Help me help users identify themselves properly to mysql
September 29, 2007 4:41 PM Subscribe
How do I pass this password in the correct form to MySQL?
posted by Tuwa to computers & internet (12 answers total) 2 users marked this as a favorite
O'Reilly's PHP & MySQL proposes an authentication system with a login form which collects data, sends it to logincheck.php, hashes the password with md5(trim()), and checks it and the username against a function in authenticate.php.
authenticate.php uses the user 'lucy' to check authentication.users for a single correct user/password combination, allows access if there is one and only one match, and redirects the user to login.php if not.
Additional user data is stored in the database 'mysql'. The password there is not hashed with md5 but with the password() function.
I can pass the authentication challenge, getting the message that I am logged in as the user I want to be logged in as, but I can't actually interact with the database. What I get instead is the message "Access denied for user 'Oscar'@'localhost' (using password: YES)."
After far too long thinking about it I've realized that I can't interact with the database because I've got the session password stored as an md5 hash and am passing it back to the other pages, hashed, for all database interactions after login. (I think that's right--it seems intuitively right, since I definitely don't want everyone logged in as root and since the whole point of having additional users is to be able to grant and revoke permissions).
The trouble (I think) is that the mysql table doesn't expect an md5 hash; it expects whatever encryption MySQL's password() function uses.
The password() function works in MySQL but not in PHP.
I can't help feeling that this is an elemental question since the book didn't even go to the trouble of explaining how it's done, but it's been deviling me for the last few days and every site I've consulted seems to take it for granted that people know how to do this.
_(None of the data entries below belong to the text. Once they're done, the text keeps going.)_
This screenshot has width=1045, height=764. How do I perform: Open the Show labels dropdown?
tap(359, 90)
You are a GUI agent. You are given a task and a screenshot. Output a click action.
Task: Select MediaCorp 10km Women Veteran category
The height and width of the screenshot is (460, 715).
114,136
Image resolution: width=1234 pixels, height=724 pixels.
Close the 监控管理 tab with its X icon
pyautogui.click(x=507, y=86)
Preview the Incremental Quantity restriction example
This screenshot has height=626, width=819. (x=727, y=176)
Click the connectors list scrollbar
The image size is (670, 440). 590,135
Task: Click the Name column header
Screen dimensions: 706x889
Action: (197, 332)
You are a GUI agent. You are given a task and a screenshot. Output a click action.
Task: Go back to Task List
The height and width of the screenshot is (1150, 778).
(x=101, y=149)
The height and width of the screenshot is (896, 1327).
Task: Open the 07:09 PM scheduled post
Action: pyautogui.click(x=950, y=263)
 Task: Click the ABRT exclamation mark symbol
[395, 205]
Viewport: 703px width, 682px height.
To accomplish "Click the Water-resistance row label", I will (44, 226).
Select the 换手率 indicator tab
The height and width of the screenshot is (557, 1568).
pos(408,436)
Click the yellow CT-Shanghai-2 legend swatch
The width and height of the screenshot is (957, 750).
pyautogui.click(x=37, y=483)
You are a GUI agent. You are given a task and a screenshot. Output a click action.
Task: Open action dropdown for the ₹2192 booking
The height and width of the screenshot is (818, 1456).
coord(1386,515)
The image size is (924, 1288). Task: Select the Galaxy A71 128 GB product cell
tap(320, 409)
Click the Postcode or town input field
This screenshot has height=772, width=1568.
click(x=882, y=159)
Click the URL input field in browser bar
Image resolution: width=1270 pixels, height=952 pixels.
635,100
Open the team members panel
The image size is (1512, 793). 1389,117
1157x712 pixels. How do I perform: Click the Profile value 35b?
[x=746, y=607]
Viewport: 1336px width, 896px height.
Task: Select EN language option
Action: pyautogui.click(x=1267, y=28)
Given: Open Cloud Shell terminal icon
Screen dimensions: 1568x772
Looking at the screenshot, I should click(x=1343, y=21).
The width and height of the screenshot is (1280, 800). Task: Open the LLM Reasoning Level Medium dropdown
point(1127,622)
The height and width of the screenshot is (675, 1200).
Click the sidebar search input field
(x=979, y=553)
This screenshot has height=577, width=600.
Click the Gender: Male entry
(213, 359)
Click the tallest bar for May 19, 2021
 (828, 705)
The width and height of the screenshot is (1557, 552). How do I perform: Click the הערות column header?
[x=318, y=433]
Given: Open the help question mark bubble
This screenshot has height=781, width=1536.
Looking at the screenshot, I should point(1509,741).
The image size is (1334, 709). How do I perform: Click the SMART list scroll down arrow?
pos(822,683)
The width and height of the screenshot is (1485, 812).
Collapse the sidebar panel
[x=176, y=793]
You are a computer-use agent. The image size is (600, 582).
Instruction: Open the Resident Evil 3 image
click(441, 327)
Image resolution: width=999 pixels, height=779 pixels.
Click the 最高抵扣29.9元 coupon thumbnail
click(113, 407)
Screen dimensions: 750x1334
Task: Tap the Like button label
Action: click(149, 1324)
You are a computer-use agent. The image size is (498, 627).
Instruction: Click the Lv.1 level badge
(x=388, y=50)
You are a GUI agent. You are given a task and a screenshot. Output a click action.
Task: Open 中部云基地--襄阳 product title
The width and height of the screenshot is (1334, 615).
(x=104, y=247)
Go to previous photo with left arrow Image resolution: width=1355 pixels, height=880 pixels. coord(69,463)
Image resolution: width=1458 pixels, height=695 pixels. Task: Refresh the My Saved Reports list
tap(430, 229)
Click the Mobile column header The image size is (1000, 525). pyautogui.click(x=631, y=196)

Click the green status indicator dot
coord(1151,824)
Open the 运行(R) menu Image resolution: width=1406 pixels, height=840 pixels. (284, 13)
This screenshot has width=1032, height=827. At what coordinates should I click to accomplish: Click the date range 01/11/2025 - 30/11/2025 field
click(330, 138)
And, well, I don't. So: how do I get the password in the form that MySQL wants it so that the password will match?
Also, is this three-table really the best structure for all this data, and if so, why? With a main database, an authentication database to check against, and an mysql database governing permissions it seems like it would be a chore to add and remove users as necessary. Is this structure necessary because of a security concern? Would it be okay to move the authentication details into the main database and grant 'lucy' SELECT on only that one table?